Just before the passage transformed above comes:
But O heart! heart! heart!
O the bleeding drops of red,
Where on the deck my Captain lies,
Fallen cold and dead.
And then the original of what I wrote:
O Captain! my Captain! rise up and hear the bells;
Rise up — for you the flag is flung — for you the bugle trills,
For you bouquets and ribbon’d wreaths — for you the shores a-crowding,
For you they call, the swaying mass, their eager faces turning
But the Captain will not arise, because he’s fallen cold and dead.

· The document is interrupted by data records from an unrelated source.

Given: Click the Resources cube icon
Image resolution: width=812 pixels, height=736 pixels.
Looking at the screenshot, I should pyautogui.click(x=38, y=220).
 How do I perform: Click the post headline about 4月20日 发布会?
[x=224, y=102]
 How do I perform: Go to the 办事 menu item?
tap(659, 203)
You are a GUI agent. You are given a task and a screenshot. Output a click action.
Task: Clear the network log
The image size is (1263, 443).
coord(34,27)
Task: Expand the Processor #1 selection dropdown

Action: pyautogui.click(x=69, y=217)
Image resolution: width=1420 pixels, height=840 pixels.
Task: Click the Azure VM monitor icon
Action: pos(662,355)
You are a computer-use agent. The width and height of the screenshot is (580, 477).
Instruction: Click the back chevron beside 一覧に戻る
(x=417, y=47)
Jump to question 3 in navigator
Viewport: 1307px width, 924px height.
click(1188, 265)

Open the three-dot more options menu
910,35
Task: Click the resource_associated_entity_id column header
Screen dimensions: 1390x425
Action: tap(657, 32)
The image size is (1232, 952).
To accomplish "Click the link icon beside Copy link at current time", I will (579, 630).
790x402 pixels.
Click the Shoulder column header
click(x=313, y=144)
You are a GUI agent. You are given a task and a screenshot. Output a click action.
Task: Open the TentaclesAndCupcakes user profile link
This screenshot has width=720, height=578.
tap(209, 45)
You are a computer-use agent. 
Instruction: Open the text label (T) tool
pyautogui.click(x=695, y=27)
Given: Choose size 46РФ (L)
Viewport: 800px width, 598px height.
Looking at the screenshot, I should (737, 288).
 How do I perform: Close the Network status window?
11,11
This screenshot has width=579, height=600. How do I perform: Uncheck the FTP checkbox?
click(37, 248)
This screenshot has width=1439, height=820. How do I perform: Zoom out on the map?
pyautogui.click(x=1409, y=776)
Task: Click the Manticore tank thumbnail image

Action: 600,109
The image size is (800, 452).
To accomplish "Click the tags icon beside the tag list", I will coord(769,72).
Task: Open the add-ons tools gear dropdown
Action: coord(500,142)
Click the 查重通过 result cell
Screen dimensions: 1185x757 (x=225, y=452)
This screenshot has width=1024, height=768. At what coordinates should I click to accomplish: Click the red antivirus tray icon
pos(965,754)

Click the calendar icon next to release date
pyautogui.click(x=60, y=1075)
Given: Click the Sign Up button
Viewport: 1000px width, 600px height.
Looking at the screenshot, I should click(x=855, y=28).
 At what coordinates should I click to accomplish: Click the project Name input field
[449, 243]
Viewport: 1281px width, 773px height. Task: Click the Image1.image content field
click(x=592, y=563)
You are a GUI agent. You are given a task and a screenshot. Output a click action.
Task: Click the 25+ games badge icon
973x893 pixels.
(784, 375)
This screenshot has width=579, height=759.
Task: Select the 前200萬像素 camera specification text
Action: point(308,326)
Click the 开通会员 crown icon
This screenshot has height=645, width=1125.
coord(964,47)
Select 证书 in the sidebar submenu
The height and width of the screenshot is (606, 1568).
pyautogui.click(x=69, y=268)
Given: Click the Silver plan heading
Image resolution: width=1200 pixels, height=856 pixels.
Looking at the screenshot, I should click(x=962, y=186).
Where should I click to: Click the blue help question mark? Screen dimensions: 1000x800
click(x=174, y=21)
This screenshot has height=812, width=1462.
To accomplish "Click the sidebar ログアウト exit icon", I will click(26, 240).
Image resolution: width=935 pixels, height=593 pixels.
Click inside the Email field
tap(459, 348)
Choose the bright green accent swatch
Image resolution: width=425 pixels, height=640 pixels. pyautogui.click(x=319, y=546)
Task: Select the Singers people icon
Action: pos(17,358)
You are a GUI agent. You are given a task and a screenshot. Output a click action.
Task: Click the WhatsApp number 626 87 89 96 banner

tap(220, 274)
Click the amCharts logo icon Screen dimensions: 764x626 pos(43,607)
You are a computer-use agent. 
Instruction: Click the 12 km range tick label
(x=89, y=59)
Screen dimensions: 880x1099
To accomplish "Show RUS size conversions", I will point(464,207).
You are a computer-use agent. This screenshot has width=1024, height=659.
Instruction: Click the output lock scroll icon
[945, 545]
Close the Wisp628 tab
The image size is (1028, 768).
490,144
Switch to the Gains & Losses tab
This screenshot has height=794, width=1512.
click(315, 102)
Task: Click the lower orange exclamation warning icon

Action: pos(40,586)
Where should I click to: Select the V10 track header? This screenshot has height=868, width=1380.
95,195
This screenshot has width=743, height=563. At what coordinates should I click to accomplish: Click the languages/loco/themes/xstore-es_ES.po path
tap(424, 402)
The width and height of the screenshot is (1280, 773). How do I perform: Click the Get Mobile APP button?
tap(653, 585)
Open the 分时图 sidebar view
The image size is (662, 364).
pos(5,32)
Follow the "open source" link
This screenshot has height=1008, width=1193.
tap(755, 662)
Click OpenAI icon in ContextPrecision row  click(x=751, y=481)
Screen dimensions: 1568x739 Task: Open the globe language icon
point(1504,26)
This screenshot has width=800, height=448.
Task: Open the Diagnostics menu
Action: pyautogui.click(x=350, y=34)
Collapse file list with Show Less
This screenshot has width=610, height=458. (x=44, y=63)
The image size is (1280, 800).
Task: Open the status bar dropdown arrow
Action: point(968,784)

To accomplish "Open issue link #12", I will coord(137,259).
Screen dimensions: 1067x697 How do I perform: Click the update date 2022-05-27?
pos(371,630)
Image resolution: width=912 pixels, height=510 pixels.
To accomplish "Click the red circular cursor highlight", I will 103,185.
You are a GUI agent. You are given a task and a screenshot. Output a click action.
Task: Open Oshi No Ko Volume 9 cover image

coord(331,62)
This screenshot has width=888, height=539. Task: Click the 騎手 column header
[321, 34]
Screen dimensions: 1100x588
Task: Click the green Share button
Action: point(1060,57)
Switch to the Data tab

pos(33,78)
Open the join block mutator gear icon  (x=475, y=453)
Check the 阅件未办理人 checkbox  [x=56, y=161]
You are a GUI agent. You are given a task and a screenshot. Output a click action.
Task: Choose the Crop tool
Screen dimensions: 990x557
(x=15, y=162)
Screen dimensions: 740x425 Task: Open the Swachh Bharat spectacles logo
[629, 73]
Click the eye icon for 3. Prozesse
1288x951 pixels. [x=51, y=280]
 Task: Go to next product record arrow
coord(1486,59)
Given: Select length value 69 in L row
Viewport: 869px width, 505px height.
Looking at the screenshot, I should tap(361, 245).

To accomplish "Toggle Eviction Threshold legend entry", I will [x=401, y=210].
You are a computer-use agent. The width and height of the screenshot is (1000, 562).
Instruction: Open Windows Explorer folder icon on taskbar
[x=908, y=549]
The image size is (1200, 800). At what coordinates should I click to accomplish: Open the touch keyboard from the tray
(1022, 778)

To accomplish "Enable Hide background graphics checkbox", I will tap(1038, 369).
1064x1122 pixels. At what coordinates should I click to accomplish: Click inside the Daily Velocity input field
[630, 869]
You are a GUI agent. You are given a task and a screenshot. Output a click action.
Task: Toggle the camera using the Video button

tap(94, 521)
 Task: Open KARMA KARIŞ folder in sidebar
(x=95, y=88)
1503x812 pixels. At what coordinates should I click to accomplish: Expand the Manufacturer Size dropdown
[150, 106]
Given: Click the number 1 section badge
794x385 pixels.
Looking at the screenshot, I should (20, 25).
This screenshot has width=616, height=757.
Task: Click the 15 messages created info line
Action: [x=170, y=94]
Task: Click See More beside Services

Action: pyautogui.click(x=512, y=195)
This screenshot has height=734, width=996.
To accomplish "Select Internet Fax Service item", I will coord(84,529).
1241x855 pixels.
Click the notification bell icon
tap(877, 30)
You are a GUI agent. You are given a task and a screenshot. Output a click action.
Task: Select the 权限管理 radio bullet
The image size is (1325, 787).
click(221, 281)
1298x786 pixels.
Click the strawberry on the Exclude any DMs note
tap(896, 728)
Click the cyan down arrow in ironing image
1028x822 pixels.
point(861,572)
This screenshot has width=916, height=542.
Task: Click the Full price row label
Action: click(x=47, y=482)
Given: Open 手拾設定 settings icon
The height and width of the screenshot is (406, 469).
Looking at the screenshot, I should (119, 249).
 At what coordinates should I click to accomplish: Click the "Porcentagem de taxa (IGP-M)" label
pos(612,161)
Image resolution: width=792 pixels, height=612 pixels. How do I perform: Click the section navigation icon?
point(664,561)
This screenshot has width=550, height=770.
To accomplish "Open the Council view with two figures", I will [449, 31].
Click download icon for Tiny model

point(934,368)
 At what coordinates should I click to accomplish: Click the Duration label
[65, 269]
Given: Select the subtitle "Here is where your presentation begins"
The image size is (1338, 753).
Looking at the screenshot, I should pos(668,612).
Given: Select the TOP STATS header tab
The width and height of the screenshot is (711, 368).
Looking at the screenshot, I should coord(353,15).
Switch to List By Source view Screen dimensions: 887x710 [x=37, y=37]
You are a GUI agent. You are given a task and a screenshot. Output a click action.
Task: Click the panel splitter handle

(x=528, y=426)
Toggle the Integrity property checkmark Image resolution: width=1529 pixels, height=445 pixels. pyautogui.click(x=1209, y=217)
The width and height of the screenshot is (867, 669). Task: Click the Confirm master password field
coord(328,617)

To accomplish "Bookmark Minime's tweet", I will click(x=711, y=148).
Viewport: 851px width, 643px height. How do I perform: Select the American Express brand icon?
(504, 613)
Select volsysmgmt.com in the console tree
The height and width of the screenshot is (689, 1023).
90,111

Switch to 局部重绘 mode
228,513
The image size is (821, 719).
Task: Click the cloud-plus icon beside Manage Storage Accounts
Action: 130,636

My lines aren’t bad as a paean to a tumescent penis, I think. I chose the Whitman because it was a passionate apostrophe, and I like the straightforward rhythms in it (unusual for him) and its declamatory style. But in the context of Lincoln the Captain lying dead in his blood on the deck of the ship of state, it’s a trivialization.
(Some day I might tackle “When Lilacs Last in the Dooryard Bloom’d”, but that’s probably way beyond me.)